E as pessoas, como estão as pessoas nesses tempos absurdos? A maioria segue fria e seca. Nunca vi tanto sentido na barata de Kafka como nesses dias. Tenho sentido uma terrível solidão gelada, não é porque não tenho amigos, sou feminista e bem amada, acho que é porque estamos carentes da mínima cumplicidade em olhos desconhecidos, uma chama humana um pouco atenciosa, que se importa. Solidariedade humana não é negociável. São tempos de profundos descasos.
Não é apenas nas “piadas” de extrema frieza do Presidente da República em relação a tantas vítimas de seu governo, é sobre como estão as políticas públicas, como está nosso cotidiano. O capitalismo quer nossa frieza para sobreviver, quem sente quente não tolera o intolerável.
Uma vez, uma chefa minha elogiou, com um sorriso estranho, eu ter sido escolhida pelos alunos como orientadora de estágio, esse sorriso estranho dava a frieza necessária para retirar a vaga da minha amiga, outra orientadora de estágio e sobrecarregar minha já pesada jornada de trabalho. O capitalismo seduz para dar cabo do nosso próprio açoite. Como é a placa do Dante?! Entra e esqueça as ilusões.

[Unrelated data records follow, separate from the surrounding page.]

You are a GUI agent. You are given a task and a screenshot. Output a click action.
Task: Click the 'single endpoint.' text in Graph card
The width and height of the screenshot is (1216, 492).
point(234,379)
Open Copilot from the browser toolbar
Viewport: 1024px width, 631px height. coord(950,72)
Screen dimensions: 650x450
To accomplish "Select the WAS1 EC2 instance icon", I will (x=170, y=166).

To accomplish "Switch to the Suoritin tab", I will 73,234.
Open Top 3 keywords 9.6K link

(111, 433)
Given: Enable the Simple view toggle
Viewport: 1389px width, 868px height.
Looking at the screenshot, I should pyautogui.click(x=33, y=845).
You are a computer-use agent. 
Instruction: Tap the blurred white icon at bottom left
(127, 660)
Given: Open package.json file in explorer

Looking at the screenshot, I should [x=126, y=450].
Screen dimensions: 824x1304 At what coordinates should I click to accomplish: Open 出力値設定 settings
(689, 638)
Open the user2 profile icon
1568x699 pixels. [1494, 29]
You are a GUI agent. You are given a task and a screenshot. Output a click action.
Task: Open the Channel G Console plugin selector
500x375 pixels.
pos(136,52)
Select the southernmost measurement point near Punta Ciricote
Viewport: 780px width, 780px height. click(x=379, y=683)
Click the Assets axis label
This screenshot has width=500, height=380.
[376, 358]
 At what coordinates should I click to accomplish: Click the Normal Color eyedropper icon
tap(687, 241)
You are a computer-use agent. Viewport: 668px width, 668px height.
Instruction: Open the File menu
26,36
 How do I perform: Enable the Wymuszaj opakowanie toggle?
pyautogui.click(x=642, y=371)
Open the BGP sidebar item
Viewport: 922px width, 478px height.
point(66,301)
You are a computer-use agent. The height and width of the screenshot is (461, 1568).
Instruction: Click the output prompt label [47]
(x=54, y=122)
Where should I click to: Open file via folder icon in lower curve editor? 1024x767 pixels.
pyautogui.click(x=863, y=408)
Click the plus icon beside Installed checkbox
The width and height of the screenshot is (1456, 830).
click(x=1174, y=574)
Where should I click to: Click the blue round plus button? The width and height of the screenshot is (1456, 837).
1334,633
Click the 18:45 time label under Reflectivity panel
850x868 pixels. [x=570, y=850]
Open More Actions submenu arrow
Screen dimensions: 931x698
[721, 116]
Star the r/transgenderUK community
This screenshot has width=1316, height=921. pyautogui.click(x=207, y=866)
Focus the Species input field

Como nem o fascismo é unânime, ainda há, por todos os amores, os de coração quente. É com essas pessoas que pulso junto. São essas pessoas que estão bravamente nas ruas, em luta contra o governo Bolsonaro-Mourão, contra a miséria, por nossas vidas dignas. Que se importam tanto que dedicam seu tempo para participar de reuniões, organizar-se coletivamente, panfletar, dialogar, produzir conteúdos para redes e construir as importantes manifestações que estamos vivendo desde maio. Militante é estudante, trabalha, tem as mesmas rotinas extenuantes que a maioria das pessoas, mas aprendeu pra valer que a história não se faz sozinha, nem pelas mãos dos poderosos ou do Google.
Parece que se não tomarmos massivamente as ruas, o tempo frio não vai passar.